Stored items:
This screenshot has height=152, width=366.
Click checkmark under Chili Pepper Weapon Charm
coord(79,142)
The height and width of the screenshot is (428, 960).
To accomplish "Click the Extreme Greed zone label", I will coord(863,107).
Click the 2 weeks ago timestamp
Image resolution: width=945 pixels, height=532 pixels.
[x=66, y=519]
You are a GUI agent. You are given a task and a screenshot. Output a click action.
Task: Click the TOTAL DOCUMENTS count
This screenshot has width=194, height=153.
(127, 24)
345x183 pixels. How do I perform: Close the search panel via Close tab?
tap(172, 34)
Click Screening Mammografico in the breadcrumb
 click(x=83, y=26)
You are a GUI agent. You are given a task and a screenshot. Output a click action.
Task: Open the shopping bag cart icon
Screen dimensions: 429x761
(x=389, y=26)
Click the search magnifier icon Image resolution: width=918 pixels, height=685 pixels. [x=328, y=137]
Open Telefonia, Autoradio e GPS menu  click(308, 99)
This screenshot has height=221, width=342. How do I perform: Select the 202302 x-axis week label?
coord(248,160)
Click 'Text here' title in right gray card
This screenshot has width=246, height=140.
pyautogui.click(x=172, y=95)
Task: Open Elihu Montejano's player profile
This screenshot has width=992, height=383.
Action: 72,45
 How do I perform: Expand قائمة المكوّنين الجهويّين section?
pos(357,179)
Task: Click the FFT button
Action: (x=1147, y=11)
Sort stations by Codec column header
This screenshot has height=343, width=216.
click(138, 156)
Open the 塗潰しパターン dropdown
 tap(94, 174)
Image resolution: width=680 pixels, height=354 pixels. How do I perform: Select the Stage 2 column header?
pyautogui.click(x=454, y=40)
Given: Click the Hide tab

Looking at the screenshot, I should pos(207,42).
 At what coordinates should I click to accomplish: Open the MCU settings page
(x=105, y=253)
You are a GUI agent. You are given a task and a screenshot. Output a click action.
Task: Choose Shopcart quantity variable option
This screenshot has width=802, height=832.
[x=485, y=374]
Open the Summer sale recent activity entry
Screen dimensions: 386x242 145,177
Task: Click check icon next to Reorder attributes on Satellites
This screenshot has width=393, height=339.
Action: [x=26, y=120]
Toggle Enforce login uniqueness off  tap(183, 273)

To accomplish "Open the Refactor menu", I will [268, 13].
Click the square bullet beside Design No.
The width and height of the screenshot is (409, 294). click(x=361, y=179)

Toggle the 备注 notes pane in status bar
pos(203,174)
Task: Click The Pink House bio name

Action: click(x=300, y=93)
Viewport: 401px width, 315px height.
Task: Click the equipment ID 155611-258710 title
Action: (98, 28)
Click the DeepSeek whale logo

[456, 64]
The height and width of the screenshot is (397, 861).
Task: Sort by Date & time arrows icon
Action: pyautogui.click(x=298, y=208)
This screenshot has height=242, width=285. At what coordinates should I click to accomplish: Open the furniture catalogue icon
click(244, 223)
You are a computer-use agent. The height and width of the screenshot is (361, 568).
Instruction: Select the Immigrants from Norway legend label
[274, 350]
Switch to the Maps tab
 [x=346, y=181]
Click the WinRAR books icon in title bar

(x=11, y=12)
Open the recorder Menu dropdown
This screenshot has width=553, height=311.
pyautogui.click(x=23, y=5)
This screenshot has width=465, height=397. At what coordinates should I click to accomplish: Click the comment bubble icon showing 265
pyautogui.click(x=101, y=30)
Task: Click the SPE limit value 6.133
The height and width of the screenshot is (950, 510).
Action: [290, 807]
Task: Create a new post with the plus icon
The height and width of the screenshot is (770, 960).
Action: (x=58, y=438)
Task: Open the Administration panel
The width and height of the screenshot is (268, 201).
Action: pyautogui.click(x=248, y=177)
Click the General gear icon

• [EXERCISE]: Restate each record above exactly, leaving nothing out.

• [RESULT FOR THIS EXERCISE]:
This screenshot has height=152, width=366.
Click checkmark under Chili Pepper Weapon Charm
coord(79,142)
The height and width of the screenshot is (428, 960).
To accomplish "Click the Extreme Greed zone label", I will coord(863,107).
Click the 2 weeks ago timestamp
Image resolution: width=945 pixels, height=532 pixels.
[x=66, y=519]
You are a GUI agent. You are given a task and a screenshot. Output a click action.
Task: Click the TOTAL DOCUMENTS count
This screenshot has width=194, height=153.
(127, 24)
345x183 pixels. How do I perform: Close the search panel via Close tab?
tap(172, 34)
Click Screening Mammografico in the breadcrumb
 click(x=83, y=26)
You are a GUI agent. You are given a task and a screenshot. Output a click action.
Task: Open the shopping bag cart icon
Screen dimensions: 429x761
(x=389, y=26)
Click the search magnifier icon Image resolution: width=918 pixels, height=685 pixels. [x=328, y=137]
Open Telefonia, Autoradio e GPS menu  click(308, 99)
This screenshot has height=221, width=342. How do I perform: Select the 202302 x-axis week label?
coord(248,160)
Click 'Text here' title in right gray card
This screenshot has width=246, height=140.
pyautogui.click(x=172, y=95)
Task: Open Elihu Montejano's player profile
This screenshot has width=992, height=383.
Action: 72,45
 How do I perform: Expand قائمة المكوّنين الجهويّين section?
pos(357,179)
Task: Click the FFT button
Action: (x=1147, y=11)
Sort stations by Codec column header
This screenshot has height=343, width=216.
click(138, 156)
Open the 塗潰しパターン dropdown
 tap(94, 174)
Image resolution: width=680 pixels, height=354 pixels. How do I perform: Select the Stage 2 column header?
pyautogui.click(x=454, y=40)
Given: Click the Hide tab

Looking at the screenshot, I should pos(207,42).
 At what coordinates should I click to accomplish: Open the MCU settings page
(x=105, y=253)
You are a GUI agent. You are given a task and a screenshot. Output a click action.
Task: Choose Shopcart quantity variable option
This screenshot has width=802, height=832.
[x=485, y=374]
Open the Summer sale recent activity entry
Screen dimensions: 386x242 145,177
Task: Click check icon next to Reorder attributes on Satellites
This screenshot has width=393, height=339.
Action: [x=26, y=120]
Toggle Enforce login uniqueness off  tap(183, 273)

To accomplish "Open the Refactor menu", I will [268, 13].
Click the square bullet beside Design No.
The width and height of the screenshot is (409, 294). click(x=361, y=179)

Toggle the 备注 notes pane in status bar
pos(203,174)
Task: Click The Pink House bio name

Action: click(x=300, y=93)
Viewport: 401px width, 315px height.
Task: Click the equipment ID 155611-258710 title
Action: (98, 28)
Click the DeepSeek whale logo

[456, 64]
The height and width of the screenshot is (397, 861).
Task: Sort by Date & time arrows icon
Action: pyautogui.click(x=298, y=208)
This screenshot has height=242, width=285. At what coordinates should I click to accomplish: Open the furniture catalogue icon
click(244, 223)
You are a computer-use agent. The height and width of the screenshot is (361, 568).
Instruction: Select the Immigrants from Norway legend label
[274, 350]
Switch to the Maps tab
 [x=346, y=181]
Click the WinRAR books icon in title bar

(x=11, y=12)
Open the recorder Menu dropdown
This screenshot has width=553, height=311.
pyautogui.click(x=23, y=5)
This screenshot has width=465, height=397. At what coordinates should I click to accomplish: Click the comment bubble icon showing 265
pyautogui.click(x=101, y=30)
Task: Click the SPE limit value 6.133
The height and width of the screenshot is (950, 510).
Action: [290, 807]
Task: Create a new post with the plus icon
The height and width of the screenshot is (770, 960).
Action: (x=58, y=438)
Task: Open the Administration panel
The width and height of the screenshot is (268, 201).
Action: pyautogui.click(x=248, y=177)
Click the General gear icon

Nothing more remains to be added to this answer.